Aspek pertama merupakan tujuan para Advaitavadi. Tentu saja tidak mungkin mencapai kondisi ini tanpa menjadi transendental juga. Maka praktisi (sadhaka) yang ingin mencapai kondisi ini harus meyakini bahwa dirinya dan Brahman adalah satu. Pemikiran yang bersifat monistik dan impersonal sangat dibutuhkan untuk mendapatkan keadaan tersebut. Tuhan Personal atau yang berpribadi tidaklah diperlukan bagi mereka karena mereka tidak menginginkan adanya hubungan dua arah, yang tentu saja bersifat dualistik. Adanya bentuk pribadi pasti akan menimbulkan perbedaan antara dua pribadi, lalu bagaimana bisa terjadi kesempurnaan yang menurut mereka adalah persatuan. Menurut pemahaman ini jivatma dalam keadaan terkondisi berada di bawah pengaruh Avidya, sehingga dia menganggap dirinya terpisah dengan Brahman. Atma tidak menyadari bahwa dirinya adalah Brahman. Ketika jivatma menginsafi bahwa dirinya adalah satu dengan Brahman, maka dicapailah pembebasan. Kondisi pembebasan atau moksa seperti ini diistilahkan sebagai Kaivalya-mukti atau Sayujya dengan Brahman yang bersifat impersonal. Keyakinan kevala-advaita-vadi ini menimbulkan konflik antara pernyataan-pernyataan dalam Catur Veda, Upanishad, dan Itihasa-Purana yang membahas kondisi Nirguna dan Saguna. Untuk menegakkan keutamaan Nirguna Brahman atau Nirvisesa Cinmatram ini maka Sankara harus menolak otoritas bagian-bagian Pustaka Veda yang menyatakan sifat-sifat Brahman Berpribadi (seperti Purana dan Itihasa), atau menyatakannya memiliki kedudukan lebih rendah.

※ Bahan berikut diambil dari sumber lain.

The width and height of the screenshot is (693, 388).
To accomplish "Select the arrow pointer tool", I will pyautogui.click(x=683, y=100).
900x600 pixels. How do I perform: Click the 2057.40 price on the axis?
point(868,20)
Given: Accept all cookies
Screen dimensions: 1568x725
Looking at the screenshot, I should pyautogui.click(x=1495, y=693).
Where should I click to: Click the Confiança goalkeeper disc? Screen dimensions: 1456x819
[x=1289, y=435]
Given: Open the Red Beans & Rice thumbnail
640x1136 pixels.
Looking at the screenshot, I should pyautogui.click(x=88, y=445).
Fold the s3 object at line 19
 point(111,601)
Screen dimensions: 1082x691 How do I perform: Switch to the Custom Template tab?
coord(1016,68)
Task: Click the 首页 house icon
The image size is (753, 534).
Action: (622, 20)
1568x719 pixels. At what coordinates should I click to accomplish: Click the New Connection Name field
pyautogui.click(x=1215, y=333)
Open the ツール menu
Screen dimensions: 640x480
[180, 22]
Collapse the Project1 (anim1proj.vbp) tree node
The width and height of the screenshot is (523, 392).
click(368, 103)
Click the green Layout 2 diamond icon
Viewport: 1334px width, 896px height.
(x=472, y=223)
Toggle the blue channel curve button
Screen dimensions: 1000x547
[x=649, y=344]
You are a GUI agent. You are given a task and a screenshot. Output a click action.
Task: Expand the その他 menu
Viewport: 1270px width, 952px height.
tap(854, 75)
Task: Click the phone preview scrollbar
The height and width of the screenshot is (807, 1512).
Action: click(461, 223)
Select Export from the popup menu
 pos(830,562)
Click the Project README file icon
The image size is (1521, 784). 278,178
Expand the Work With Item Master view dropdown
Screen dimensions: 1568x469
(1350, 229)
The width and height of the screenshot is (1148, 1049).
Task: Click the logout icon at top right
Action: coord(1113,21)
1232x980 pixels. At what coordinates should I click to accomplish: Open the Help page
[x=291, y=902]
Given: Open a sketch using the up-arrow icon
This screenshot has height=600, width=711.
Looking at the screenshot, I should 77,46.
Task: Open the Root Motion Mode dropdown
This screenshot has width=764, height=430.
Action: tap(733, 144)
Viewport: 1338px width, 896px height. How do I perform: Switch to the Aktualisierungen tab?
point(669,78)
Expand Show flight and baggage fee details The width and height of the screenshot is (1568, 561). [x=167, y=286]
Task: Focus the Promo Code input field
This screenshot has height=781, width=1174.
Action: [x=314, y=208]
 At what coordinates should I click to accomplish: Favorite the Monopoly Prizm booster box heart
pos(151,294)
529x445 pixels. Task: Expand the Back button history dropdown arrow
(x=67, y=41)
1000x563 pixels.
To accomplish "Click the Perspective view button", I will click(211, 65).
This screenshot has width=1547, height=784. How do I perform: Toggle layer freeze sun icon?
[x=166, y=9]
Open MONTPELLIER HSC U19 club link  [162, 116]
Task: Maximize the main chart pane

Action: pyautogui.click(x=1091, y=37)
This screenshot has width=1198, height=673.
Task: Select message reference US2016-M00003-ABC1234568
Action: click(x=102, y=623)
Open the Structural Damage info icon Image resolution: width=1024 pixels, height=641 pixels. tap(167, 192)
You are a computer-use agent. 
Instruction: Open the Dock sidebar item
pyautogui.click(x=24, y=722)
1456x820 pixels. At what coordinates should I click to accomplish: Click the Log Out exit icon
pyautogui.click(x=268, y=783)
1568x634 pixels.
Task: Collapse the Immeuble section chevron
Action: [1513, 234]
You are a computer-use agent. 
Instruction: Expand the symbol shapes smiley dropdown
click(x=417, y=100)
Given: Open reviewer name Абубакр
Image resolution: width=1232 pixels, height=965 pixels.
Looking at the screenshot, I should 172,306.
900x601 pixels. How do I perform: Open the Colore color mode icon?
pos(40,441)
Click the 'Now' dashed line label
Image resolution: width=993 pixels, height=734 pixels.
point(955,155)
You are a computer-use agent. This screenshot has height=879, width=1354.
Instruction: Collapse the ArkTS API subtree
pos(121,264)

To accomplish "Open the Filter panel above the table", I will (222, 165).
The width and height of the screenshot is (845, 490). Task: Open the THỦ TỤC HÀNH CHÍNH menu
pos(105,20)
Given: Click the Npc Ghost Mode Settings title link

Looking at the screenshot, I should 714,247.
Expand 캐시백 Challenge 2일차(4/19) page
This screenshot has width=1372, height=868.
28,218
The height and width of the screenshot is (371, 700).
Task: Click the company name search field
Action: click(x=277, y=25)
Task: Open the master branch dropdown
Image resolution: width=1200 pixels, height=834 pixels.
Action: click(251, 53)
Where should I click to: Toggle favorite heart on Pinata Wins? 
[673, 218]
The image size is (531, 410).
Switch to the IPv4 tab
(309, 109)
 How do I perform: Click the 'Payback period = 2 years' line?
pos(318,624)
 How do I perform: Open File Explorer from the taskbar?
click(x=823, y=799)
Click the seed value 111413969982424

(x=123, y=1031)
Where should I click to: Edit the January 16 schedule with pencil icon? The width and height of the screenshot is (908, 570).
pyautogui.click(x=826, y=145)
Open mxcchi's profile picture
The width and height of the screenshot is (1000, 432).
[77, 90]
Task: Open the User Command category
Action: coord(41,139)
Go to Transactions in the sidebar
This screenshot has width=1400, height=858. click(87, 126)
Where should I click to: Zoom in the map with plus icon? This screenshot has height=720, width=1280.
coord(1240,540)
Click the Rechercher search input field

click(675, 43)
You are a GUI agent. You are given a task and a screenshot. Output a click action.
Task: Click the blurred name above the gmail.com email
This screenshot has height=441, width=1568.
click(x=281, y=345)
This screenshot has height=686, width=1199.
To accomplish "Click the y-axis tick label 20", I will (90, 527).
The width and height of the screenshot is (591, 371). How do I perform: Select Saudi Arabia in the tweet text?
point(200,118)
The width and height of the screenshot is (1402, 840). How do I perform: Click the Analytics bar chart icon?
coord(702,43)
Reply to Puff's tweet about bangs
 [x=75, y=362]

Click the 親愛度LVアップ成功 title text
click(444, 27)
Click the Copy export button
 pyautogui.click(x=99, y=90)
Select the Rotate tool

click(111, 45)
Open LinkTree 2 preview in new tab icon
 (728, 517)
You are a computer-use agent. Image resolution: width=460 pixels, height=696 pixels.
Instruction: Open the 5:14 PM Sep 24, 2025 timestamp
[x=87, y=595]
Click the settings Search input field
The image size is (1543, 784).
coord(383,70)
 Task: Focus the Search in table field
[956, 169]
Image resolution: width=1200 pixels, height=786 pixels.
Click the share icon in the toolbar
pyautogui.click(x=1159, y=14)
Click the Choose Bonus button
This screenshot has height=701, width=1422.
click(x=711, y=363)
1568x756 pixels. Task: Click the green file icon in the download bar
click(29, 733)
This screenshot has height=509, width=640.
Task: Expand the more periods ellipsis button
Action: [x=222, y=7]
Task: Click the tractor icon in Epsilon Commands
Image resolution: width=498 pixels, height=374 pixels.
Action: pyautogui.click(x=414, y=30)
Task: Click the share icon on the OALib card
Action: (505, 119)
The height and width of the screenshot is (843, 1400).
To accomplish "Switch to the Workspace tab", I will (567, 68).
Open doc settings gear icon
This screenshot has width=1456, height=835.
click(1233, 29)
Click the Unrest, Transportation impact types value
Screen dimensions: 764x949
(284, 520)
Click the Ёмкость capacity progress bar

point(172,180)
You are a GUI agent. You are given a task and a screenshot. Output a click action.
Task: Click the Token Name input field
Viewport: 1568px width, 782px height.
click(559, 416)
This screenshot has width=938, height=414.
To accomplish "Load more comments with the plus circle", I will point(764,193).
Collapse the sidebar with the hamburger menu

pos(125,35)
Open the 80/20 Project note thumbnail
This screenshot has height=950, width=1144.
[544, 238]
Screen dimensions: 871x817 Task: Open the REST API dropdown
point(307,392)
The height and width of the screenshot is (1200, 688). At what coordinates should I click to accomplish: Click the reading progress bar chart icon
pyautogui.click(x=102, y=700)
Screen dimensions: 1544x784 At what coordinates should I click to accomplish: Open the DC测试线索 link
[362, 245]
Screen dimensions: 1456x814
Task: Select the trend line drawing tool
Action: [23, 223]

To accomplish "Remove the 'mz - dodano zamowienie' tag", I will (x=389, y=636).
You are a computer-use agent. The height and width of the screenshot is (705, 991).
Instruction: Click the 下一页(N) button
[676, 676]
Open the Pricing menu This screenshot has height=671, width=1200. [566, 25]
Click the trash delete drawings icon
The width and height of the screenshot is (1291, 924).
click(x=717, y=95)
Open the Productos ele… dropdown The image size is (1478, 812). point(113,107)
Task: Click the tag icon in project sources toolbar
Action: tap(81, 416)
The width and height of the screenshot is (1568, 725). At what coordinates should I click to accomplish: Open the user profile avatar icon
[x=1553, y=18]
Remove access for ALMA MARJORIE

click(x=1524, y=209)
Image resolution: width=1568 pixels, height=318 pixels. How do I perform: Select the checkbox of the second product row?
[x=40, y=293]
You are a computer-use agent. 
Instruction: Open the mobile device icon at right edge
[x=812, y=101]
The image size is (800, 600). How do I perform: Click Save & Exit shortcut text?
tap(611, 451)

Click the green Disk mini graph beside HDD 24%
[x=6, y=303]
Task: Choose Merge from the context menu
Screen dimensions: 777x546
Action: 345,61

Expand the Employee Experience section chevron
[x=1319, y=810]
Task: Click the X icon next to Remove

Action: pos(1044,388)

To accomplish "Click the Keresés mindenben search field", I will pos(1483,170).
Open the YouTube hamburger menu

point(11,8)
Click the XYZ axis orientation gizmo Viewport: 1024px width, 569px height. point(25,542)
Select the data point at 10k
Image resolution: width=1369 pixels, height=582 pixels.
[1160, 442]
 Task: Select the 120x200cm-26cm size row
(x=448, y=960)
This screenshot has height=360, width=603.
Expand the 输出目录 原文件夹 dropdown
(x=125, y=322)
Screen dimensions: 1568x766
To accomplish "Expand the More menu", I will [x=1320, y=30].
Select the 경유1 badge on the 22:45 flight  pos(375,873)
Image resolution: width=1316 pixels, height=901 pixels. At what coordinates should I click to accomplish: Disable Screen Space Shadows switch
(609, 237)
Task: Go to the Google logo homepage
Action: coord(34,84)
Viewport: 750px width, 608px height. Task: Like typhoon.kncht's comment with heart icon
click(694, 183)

Aspek kedua diinsafi oleh para mistikus yogi. Melalui pengalaman meditasi yang sempurna mereka dapat menginsafi kehadiran Brahman yang meresapi segala-galanya. Sekalipun mungkin mereka masih berada dalam tubuh jasmaninya, namun mereka yang telah mencapai kesempurnaan dalam aspek Tuhan ini, mampu mengalami Tuhan seketika itu juga. Mereka sepenuhnya menyadari bahwa sesungguhnya Tuhan berada di dalam dirinya dan juga di segala yang ada di seluruh alam semesta ini. Pemahaman akan Tuhan yang bersifat pantheistik merupakan pengalaman langsung bagi mereka. Tidak ada yang tidak diresapi oleh Brahman termasuk diri mereka sendiri. Keinsafan ini sangat mirip dengan Kaivalya. Bedanya tentu hanya dapat dirasakan oleh mereka yang mengalaminya. Tetapi secara teori dapat dikatakan dalam kesempurnaan Advaitik dialami bahwa sang diri sesungguhnya adalah Brahman, satu dengan Brahman. Sedangkan dalam keinsafan para yogi meditatif ini, kesempurnaan merupakan ketidakterpisahan diri dengan Brahman. Singkatnya para Advaitin sepenuhnya menerima Abhedatva dan menolak Bhedatva (perbedaan antara atma dengan Brahman), sedangkan para siddha-yogi menerima Bhedatva tetapi menganggap Abhedatva lebih fundamental, lebih bermakna, dan lebih mendominasi.Aspek ketiga diinsafi oleh para Bhagavata. Aspek inilah yang merupakan tujuan tertinggi bagi para Vaishnava, Dvaitavadi, dan Suddha-bhakta. Untuk mencapainya hanyalah ananya-suddha-bhakti, bhakti yang sepenuhnya murni yang menjadi satu-satunya sarana. Bhakti ini berbeda dengan pengertian bhakti yang dianut oleh seorang Advaitavadi. Bagi Advaitavadi bhakti, juga jnana, karma, dan dhyanayoga merupakan sarana mencapai moksa, menunggal dengan Brahman. Bhakti diperlukan pada tahap awal dengan berbagai kegiatan pelayanan, pemujaan, dan penyembahan kepada Saguna Brahman yang tampaknya masih berbeda dengan penyembah-Nya. Sampai penyembah mengembangkan jnana-nya, yaitu menyadari kesatuannya dengan Brahman, maka bhakti ini sudah tidak diperlukan lagi. Bagi Dvaitavadi, bhakti bukanlah sekedar sarana (sadhana) tetapi juga merupakan tujuan tertinggi (sadhya). 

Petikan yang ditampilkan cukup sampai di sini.